DeepSeek LLM

Introduction

DeepSeek LLM is an advanced language model with 7 billion parameters, trained from scratch on a comprehensive dataset of 2 trillion tokens in both English and Chinese. DeepSeek LLM 7B/67B Base and DeepSeek LLM 7B/67B Chat models are open source to support research efforts within the community.

Architecture

The model, deepseek-llm-7b-base, features 7 billion parameters and utilizes Multi-Head Attention. It has been trained from scratch on 2 trillion tokens.

Training

DeepSeek LLM was developed using a vast dataset that includes 2 trillion tokens in both English and Chinese. The training process was conducted from scratch, ensuring a robust foundation for various applications.

Guide: Running Locally

To use DeepSeek LLM for text completion, follow these steps:

Setup Environment: Ensure Python and PyTorch are installed.
Install Transformers:
```
pip install transformers
```

Load and Use the Model:

import torch
from transformers import AutoTokenizer, AutoModelForCausalLM, GenerationConfig

model_name = "deepseek-ai/deepseek-llm-7b-base"
tokenizer = AutoTokenizer.from_pretrained(model_name)
model = AutoModelForCausalLM.from_pretrained(model_name, torch_dtype=torch.bfloat16, device_map="auto")
model.generation_config = GenerationConfig.from_pretrained(model_name)
model.generation_config.pad_token_id = model.generation_config.eos_token_id

text = "An attention function can be described as mapping a query and a set of key-value pairs to an output, where the query, keys, values, and output are all vectors.

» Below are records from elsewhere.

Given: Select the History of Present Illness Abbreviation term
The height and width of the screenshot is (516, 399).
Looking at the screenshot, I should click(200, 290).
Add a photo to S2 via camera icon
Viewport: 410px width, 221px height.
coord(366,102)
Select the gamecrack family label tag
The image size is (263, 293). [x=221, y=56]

The output is"
inputs = tokenizer(text, return_tensors="pt")
outputs = model.generate(**inputs.to(model.device), max_new_tokens=100)

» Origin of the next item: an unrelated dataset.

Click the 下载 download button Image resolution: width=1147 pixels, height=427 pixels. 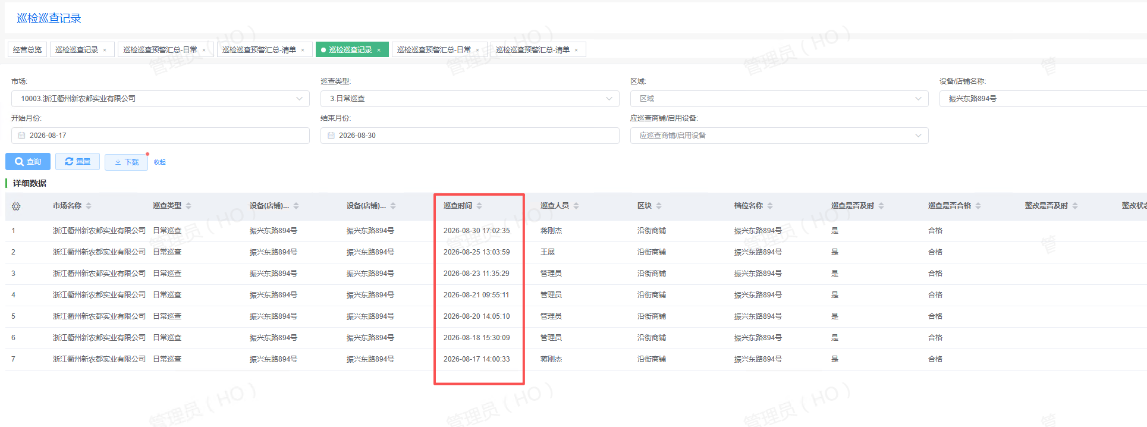(126, 162)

result = tokenizer.decode(outputs[0], skip_special_tokens=True)
print(result)

Hardware Requirements: For optimal performance, using cloud GPUs like those provided by AWS, Google Cloud, or Azure is recommended.

License

The code repository is licensed under the MIT License. However, the use of DeepSeek LLM models is governed by a specific Model License, which supports commercial use. More details can be found in the LICENSE-MODEL.